Before answering the question 'how does chemotherapy kill cancer? it is worth quickly discussing the differences and similarities between a cancerous cell and a non-cancerous cell in a human being.
The chief difference between a cancerous cell and a non-cancerous cell is that the cancerous cell has acquired a genetic mutation in its DNA that has allowed the cell to avoid scheduling and carrying out its own death—a process known as apoptosis.

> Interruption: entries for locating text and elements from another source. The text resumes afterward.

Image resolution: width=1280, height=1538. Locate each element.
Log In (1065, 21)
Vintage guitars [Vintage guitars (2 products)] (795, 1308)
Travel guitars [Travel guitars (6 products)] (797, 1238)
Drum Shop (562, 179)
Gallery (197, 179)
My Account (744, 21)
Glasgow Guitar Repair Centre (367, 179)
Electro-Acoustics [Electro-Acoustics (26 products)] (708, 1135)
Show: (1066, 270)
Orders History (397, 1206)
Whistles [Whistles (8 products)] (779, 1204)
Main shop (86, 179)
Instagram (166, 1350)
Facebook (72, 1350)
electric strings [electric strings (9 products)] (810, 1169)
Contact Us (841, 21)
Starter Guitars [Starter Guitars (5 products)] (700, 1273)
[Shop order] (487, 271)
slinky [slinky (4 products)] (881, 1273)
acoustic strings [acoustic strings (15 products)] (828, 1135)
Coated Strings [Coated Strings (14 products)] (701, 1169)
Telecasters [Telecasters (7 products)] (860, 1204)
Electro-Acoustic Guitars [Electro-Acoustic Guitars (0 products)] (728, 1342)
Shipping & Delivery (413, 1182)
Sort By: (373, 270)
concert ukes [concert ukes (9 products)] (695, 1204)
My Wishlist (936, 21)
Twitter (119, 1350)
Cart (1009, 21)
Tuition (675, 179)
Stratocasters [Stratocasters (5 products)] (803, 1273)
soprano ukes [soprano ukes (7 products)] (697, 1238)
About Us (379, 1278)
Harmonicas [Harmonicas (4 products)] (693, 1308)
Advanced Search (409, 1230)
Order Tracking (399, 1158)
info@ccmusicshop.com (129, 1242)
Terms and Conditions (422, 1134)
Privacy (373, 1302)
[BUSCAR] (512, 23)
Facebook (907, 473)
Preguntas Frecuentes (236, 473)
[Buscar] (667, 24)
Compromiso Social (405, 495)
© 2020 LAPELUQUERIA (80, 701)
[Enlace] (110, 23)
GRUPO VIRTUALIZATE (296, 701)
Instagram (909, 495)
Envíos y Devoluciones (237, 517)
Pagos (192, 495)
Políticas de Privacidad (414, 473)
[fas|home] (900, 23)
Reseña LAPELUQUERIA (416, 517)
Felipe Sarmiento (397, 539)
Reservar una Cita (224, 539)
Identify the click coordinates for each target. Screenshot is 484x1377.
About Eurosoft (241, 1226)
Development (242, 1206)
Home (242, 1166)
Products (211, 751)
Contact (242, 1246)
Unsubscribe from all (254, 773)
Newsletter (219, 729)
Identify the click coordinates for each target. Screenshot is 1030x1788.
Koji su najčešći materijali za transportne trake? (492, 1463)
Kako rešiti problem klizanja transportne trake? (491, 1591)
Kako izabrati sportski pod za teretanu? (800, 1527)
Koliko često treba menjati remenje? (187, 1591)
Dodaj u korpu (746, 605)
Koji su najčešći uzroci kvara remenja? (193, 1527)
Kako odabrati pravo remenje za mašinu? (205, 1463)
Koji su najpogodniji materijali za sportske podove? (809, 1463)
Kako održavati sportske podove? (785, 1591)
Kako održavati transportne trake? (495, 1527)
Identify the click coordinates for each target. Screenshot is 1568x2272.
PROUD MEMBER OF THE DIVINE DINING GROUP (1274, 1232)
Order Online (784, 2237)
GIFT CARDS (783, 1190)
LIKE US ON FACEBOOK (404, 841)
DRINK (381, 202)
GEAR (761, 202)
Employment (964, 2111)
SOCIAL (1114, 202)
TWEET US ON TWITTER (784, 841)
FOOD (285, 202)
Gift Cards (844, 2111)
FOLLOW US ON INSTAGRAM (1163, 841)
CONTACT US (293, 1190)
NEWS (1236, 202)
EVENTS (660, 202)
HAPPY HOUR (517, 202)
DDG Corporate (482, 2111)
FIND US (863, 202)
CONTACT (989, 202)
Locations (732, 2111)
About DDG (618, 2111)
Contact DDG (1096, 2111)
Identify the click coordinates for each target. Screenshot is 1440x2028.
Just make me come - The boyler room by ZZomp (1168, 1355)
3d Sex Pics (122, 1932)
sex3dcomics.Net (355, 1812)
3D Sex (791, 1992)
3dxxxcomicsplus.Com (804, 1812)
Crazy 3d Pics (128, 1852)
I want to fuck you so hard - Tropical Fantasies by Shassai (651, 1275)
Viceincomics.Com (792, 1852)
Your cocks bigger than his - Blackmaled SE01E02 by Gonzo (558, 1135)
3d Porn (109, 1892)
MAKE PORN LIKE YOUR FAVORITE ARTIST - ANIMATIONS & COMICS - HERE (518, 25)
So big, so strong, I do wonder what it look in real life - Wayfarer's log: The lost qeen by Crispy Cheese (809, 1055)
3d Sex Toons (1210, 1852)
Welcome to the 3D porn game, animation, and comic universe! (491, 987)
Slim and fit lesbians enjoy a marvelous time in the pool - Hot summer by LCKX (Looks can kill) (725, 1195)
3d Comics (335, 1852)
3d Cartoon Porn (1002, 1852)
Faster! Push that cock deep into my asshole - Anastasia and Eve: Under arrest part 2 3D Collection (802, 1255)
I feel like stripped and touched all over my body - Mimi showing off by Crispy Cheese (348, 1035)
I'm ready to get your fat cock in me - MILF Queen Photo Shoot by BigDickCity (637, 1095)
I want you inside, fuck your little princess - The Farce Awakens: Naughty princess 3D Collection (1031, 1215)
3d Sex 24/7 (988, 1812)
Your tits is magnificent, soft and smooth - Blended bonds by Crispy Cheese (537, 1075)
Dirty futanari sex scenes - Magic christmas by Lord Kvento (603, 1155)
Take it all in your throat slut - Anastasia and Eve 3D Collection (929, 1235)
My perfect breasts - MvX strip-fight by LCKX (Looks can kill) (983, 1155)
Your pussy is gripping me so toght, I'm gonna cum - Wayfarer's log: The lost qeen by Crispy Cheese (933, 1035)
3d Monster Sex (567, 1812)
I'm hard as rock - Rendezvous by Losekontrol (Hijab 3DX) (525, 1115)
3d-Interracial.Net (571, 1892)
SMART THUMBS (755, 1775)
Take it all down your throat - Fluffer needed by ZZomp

Healthy cells die when they are supposed to die; unhealthy or cancerous cells do not. This is the most general definition of cancer one can imagine.
Cells divide in a five part process known as mitosis. These five parts, known as cell cycles, constitute the times when a cell is at its most vulnerable to chemotherapy, because various chemotherapy drugs work by throwing a wrench of sorts into the process. That 'wrench' stops mitosis in its tracks and leads to the death of the cell.
For this reason, fast-growing or aggressive cancers tend to respond the best to chemotherapy because these cancers are made of cells that undergo mitosis frequently, making them vulnerable far more often to chemotherapy than other cells.
Traditional chemotherapy acts in a systemic manner. This means that the drugs are applied to the entire body even if a patient's cancer is found to be in a confined region of the body. Chemotherapy drugs are administered in such a fashion that this can't be prevented with standard chemo drugs—such as through an IV. This helps explain the existence of the many side effects associated with chemotherapy. It kills cancer cells and it kills healthy cells. The cells it will kill will be the fast-growing healthy cells—such as those in the mouth and digestive system, the blood, and the hair follicles, among other places.
Combination chemotherapy, such as the CHOP regimen, are created and tested with the understanding that each of the drugs will attack the cell cycle in a different way, the hope being to kill as many of the cancerous cells as possible.
The development of chemotherapy began several decades ago when the US government began testing chemical after chemical to see if it had any anti-cancer activity. It has evolved now to the point where scientists and researchers are focusing on treatments that are progressively less systemic and decidedly more targeted, so that they preserve more healthy cells and cause fewer side effects. One direction is in immunotherapy, while others include variations on immunotherapy and radiology, such as the Zevalin therapeutic regimen.
However, chemotherapy isn't going anywhere any time soon, as despite the side effects, it still provides many patients with effective anti-cancer care.